Recently I wrote a Quora answer which I brought to ThoughtStorms : MachineGatekeepers . I worried for people who didn't know how to navigate technological problems in a world where we're encaged by technology.

But I have an even greater worry. The road to hell is paved with "helpful constraints" added by idiots. And we're all suffering as technologies which, with a pinch of know-how or intuition we could bend to our will, become iron cages. It's no good knowing how to google the FAQ or engage with tech. support when HP support is effectively non-existent.

The most disturbing thought here is that BigTech knows this, and increasingly takes away our freedom with one hand and sells it back to us on the other. If enough people complain that their HP won't print on FiloFax pages what's the most likely result? That HP release a fix to disable the page-size-sensor? Or that they'll just release a new printer model which also handles FiloFax paper but is otherwise equally restricted?

Friday, July 05, 2013

Fargo For LinkBlogging

I'm a couple of days into LinkBlogging using Fargo, (at Yelling At Strangers From The Sky) and I have to say, I'm getting into the swing and it's great.

If you keep the outline open in a tab, it's about as fast and convenient to post to Fargo as posting a link to Plus or Twitter. (Which is where traditional blogs like WordPress / Blogger often fall short).

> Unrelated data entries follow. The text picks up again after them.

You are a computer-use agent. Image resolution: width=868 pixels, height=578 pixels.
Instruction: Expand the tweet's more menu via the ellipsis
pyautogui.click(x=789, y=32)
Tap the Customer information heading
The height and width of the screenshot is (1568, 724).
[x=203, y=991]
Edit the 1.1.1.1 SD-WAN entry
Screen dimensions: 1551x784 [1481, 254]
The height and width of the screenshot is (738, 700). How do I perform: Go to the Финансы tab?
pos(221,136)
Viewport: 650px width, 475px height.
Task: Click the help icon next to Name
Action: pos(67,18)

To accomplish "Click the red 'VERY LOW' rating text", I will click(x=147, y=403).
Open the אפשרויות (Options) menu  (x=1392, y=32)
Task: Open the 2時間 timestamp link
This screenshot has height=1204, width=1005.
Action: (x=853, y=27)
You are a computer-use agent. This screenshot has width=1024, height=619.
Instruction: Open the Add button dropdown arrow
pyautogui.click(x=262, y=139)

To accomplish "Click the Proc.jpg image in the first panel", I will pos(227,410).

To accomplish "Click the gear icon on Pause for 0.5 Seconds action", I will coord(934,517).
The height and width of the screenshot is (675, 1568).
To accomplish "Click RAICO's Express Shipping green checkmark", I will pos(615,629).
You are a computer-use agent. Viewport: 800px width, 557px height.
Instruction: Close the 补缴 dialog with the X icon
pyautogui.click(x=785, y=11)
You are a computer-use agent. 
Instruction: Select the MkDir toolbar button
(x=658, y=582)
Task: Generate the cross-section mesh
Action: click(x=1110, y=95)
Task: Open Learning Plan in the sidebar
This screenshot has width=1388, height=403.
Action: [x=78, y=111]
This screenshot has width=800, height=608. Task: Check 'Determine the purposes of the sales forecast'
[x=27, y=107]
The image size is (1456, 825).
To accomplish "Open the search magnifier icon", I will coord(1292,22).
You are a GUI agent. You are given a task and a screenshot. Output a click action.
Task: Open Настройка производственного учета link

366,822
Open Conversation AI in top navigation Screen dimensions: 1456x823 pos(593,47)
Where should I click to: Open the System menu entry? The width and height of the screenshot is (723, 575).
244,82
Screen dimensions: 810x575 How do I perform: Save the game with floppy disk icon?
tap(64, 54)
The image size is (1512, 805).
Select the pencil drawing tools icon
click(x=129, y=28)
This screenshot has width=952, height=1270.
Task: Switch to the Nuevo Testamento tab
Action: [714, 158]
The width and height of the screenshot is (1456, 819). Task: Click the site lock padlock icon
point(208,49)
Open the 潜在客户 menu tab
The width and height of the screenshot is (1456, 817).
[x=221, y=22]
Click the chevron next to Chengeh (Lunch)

In fact, G+ is now getting bloated that it can take 10 seconds just to open the "paste a new message" box. It's a lot faster than that.

It would be nice if it could automatically include a picture or chunk of text from the original page the way FB / G+ do, that's turned out to be a compelling experience for me, but it's a nice not must-have.

A question, is there any kind of API for the outline inside the page which a bookmarklet could engage with? (Is that even possible given the browser security model?)

Thursday, July 04, 2013

Fargo and Google

Couple of quick notes :

1) I'm too dependent on Google. Unlike the case of Facebook, I can't just cancel my account. Google is too deeply entwined with my life. But I am taking steps to disengage if not 100% at least a significant chunk.

2) I'm playing around a bit more with Dave Winer's Fargo outliner. And it is shaping up to be excellent, both as an outliner and expression of Winer's philosophy. (No surprises.)

So, to combine the two, I'm documenting my Google-leaving thoughts in a public outline. Check it out.

Update : I've also been wondering about having a linkblog, somewhere I can quickly throw links rather than G+ (which is inside the Google Walled River). Maybe Fargo will help there too.